ABOUT THIS EXERCISE:
Take the material below and output exactly the run of lines from the one containing "Where should I click to: Click the Pixel" down to the one containing "Given: Click cell containing h2 Features tag", with both included.

%%

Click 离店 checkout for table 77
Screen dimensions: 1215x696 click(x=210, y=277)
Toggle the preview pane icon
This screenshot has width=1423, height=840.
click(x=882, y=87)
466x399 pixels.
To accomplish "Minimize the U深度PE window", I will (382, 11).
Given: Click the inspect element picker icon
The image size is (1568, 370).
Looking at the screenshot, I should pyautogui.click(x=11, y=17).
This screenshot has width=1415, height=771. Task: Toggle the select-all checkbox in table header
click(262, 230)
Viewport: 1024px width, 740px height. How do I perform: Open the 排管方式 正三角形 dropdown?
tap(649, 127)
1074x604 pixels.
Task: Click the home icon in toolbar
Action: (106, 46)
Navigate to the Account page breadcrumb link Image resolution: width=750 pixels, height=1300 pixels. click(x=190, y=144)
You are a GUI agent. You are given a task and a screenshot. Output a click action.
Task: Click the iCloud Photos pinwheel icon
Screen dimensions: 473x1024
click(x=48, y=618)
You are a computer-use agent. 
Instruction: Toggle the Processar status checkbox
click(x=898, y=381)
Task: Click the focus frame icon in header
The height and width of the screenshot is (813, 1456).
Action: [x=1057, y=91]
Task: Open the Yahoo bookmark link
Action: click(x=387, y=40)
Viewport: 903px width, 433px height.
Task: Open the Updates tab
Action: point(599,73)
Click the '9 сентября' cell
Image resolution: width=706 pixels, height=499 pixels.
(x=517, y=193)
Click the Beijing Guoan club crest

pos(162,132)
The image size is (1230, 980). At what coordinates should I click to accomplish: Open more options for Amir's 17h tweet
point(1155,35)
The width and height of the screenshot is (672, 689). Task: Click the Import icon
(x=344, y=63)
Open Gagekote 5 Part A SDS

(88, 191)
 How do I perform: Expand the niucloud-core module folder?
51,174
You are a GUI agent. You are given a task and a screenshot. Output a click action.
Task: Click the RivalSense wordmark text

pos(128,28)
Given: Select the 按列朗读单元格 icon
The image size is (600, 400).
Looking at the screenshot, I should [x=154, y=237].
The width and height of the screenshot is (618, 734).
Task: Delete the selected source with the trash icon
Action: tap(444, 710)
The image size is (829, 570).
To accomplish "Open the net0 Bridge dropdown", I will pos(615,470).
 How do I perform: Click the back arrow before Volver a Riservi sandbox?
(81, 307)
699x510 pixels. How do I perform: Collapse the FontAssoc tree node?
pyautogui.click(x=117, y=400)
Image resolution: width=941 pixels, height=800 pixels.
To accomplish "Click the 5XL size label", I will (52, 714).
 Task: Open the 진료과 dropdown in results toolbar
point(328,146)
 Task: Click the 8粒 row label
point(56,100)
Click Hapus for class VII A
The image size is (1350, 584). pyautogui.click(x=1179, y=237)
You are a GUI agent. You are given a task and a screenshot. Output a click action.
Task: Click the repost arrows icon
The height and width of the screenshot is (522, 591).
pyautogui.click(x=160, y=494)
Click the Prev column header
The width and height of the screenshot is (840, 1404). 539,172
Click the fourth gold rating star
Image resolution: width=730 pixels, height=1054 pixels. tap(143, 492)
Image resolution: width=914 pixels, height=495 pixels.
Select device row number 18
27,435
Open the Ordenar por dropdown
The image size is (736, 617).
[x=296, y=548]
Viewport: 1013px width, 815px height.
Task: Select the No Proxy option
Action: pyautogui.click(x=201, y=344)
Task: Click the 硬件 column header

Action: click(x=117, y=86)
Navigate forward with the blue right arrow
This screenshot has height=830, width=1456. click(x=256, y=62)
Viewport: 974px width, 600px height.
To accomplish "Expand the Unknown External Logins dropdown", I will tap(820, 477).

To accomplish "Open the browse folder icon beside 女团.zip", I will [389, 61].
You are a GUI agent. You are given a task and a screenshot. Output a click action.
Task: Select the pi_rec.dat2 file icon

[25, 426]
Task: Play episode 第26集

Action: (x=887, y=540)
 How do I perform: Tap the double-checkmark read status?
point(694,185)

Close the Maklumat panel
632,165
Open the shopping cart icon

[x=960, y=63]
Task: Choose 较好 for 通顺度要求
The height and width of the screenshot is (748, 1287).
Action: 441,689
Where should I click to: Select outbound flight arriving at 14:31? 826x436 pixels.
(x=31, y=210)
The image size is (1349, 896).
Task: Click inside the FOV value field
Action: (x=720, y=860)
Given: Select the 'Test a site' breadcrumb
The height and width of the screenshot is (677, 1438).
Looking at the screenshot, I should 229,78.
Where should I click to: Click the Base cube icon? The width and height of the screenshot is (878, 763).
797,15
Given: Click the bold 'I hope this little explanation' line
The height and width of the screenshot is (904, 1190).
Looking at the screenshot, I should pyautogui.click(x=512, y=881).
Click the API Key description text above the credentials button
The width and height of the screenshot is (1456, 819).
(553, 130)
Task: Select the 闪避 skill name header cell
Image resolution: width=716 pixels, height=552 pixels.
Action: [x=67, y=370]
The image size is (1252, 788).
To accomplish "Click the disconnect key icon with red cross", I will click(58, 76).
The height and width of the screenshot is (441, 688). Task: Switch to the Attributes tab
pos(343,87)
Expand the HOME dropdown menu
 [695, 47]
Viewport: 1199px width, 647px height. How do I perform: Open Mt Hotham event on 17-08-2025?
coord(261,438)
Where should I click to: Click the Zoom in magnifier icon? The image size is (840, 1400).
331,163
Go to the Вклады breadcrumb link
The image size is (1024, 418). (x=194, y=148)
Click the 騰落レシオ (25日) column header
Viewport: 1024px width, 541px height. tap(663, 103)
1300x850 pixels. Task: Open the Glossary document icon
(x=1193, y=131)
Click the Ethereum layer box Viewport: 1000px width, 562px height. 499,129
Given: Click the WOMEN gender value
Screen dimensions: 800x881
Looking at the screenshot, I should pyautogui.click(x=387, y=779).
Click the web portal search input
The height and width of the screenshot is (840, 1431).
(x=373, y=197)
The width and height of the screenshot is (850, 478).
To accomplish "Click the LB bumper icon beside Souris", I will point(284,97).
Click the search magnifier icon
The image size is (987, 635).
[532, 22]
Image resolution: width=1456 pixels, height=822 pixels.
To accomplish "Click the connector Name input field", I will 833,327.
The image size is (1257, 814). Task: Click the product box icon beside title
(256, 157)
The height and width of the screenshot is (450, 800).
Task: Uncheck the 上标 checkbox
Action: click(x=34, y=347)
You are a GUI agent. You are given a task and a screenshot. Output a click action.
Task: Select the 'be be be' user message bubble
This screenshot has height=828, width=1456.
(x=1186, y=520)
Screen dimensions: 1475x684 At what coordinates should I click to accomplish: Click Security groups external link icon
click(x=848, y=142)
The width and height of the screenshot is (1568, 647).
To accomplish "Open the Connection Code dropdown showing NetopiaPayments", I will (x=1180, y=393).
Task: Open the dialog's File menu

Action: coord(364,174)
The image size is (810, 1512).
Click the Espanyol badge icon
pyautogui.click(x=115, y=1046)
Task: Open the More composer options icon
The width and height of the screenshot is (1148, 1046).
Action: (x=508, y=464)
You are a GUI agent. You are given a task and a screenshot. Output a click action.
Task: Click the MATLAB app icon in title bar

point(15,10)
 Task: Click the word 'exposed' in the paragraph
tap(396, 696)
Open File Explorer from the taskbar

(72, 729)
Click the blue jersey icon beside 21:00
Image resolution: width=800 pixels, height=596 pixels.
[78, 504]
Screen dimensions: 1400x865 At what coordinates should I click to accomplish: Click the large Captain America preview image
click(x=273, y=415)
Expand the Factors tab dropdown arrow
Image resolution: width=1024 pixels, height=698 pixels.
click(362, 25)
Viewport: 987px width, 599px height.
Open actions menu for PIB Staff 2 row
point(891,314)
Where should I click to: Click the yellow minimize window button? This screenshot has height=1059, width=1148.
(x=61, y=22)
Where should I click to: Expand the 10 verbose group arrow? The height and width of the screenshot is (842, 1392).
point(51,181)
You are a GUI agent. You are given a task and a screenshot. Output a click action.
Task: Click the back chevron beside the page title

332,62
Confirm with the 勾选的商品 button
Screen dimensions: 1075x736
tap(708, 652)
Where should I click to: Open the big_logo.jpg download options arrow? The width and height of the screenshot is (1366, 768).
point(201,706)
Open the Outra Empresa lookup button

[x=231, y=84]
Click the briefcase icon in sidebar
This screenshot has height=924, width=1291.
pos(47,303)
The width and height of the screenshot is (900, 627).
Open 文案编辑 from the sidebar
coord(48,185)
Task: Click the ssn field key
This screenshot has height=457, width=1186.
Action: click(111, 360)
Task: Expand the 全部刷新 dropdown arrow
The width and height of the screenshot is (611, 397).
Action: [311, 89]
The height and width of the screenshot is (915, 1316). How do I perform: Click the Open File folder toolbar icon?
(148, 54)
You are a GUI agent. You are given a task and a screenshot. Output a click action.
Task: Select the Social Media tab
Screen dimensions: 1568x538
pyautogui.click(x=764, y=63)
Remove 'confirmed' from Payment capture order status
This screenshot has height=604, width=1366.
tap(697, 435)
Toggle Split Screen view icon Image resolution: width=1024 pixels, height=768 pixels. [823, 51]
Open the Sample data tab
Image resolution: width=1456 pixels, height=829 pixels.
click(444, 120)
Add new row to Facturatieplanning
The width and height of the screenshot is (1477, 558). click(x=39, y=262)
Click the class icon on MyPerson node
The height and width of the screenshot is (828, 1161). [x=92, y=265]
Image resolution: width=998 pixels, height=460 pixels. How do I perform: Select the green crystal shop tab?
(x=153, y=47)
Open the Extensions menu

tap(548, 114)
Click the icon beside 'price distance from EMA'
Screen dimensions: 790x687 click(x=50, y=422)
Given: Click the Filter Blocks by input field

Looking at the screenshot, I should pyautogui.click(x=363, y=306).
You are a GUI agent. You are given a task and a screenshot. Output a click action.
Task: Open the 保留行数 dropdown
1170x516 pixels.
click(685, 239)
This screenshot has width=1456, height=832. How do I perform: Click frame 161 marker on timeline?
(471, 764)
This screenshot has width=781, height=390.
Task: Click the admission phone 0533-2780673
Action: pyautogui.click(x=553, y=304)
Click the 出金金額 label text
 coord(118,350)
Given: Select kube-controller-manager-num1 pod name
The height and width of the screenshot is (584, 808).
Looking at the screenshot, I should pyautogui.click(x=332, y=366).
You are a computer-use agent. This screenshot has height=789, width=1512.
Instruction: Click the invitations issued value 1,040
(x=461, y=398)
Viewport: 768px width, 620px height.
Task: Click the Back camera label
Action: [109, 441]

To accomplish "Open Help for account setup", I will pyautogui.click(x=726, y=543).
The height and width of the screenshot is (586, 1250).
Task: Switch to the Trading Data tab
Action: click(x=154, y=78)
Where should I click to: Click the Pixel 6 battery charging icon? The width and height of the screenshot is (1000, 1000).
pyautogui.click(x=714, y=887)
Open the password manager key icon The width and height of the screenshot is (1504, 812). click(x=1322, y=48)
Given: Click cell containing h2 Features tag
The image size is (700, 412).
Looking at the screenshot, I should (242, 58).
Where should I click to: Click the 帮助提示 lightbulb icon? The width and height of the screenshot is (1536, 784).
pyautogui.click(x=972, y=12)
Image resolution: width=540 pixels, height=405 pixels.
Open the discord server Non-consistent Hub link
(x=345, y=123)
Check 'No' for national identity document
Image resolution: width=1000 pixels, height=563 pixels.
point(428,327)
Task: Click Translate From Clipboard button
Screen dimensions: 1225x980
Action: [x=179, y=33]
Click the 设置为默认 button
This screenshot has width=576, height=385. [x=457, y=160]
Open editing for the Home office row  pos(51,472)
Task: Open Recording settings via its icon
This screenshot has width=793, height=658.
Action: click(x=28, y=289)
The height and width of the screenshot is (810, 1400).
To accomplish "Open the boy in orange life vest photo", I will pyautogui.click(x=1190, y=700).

%%

SOLUTION FOR THIS TASK:
Where should I click to: Click the Pixel 6 battery charging icon? The width and height of the screenshot is (1000, 1000).
pyautogui.click(x=714, y=887)
Open the password manager key icon The width and height of the screenshot is (1504, 812). click(x=1322, y=48)
Given: Click cell containing h2 Features tag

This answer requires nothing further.